Internal conflicts exposed by contingency

Inside the Government they understand that coexistence is not going to be easy, which is reflected in the political committees in La Moneda and that is related to a rather peculiar characteristic, insofar as its political support is made up of two coalitions that competed in the first back, that they had different candidates and different projects, with different programs and different expectations. Although from inside the coalitions they assume that in the second round they came together in search of a common project, they admit that it is evident that the differences they have regarding what the priorities are and what should be be the language to use.

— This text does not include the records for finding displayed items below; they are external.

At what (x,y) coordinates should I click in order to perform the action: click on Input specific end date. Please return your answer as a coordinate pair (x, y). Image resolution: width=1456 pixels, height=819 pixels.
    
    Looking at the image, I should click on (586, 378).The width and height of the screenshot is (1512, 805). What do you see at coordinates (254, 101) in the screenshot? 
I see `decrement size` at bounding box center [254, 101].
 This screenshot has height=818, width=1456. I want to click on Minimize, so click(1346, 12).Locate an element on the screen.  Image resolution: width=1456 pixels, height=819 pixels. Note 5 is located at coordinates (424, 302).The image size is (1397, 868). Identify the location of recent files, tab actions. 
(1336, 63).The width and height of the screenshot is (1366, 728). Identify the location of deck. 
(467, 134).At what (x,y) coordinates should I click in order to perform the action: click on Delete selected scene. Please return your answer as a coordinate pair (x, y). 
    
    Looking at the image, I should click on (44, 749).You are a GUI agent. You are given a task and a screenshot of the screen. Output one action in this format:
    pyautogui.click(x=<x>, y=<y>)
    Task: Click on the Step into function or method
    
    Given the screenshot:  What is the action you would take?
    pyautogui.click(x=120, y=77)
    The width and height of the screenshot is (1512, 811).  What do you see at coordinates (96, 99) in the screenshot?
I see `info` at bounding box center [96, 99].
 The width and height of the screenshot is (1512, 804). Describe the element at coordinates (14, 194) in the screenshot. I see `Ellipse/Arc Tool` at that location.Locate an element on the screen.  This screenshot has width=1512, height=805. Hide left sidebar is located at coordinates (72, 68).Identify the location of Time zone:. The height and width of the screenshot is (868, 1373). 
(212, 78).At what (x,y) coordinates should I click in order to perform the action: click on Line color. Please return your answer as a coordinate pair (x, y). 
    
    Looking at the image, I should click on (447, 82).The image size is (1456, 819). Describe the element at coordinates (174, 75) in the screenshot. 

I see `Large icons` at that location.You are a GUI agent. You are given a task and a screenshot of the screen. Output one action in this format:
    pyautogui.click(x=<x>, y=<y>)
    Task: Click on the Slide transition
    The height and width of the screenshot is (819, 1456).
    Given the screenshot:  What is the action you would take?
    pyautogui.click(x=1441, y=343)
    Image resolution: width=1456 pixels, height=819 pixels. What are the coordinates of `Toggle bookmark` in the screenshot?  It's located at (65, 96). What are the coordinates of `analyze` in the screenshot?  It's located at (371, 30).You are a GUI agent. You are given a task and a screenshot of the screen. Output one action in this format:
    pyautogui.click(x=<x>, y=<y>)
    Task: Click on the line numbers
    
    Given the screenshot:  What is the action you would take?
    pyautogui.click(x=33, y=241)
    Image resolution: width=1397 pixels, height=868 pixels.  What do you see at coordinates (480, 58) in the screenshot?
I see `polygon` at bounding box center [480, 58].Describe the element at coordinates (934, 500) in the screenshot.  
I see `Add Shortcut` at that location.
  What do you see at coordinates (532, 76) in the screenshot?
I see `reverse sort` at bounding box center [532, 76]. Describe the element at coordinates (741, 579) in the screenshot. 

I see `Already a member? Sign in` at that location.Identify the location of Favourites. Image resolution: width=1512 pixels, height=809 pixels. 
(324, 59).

From Democratic Socialism, one of the government coalitions closest to the former Concertación, they consider that it is very necessary that the most relevant matters can be discussed, within the framework of a political perspective and greater depth, with the aim of achieving a vision together on some issues. The president of the Radical Party, Alberto Robles, believes that “for example, in the proposal for an Intermediate State, which ultimately did not receive the support of the entire conglomerate as a whole, it is an issue that I think should not be repeated, where We must make clear in advance what are the positions that each one has, so that a project is not presented that will not have the support of the entire coalition”.

In relation to the search for paths of encounter and convergence, the deputy and president of Humanist Action, Tomás Hirsch, points out that it is difficult to find common ground, because “I Approve Dignity was born as a coalition totally committed to the project led by President Gabriel Boric and that, therefore, seeks to fully implement his government program The other coalition, former Concertación or Democratic Socialism or whatever you want to call it, is a coalition that joins the project and, therefore, I would say that it also maintains other interests, legitimate but their own: wanting to be a Government in four more years, having a significant number of positions and presence in all levels of Government. In short, these are interests that are legitimate, but not necessarily they are the same ones that we have from Approvebo Dignidad, where we aim above all at the realization of the program”.

Differences between both coalitions that were already reflected around the Mapuche conflict, regarding which Hirsch adds that “from Approve Dignity we did not agree with the so-called Intermediate State, where, on the other hand, the other coalition immediately supported it, but also with the rather curious argument that the President could not be opposed and that we should support him in everything, when only a couple of weeks before they did not follow the recommendation or suggestion of the Executive to reject the fifth withdrawal, understanding that since Democratic Socialism there was a fairly majority vote for its approval. So, obviously there are differences”.

But between the internal political discussion and the “hot irons” that the Government has taken in its first stage of management, an opportunity opens up, which could be in its favor. This is the Supreme Court’s rejection of the Dominga mining project, whose future remains in the hands of a Committee of Ministers, headed by the Minister of the Environment, Maisa Rojas. A situation that –according to various analysts– could be capitalized positively, in tune with the environmentalist demand that was part of Gabriel Boric’s presidential campaign and that could be used by the Executive to reconcile its convictions with a greater sense of responsibility, one of the the main criticisms of his administration.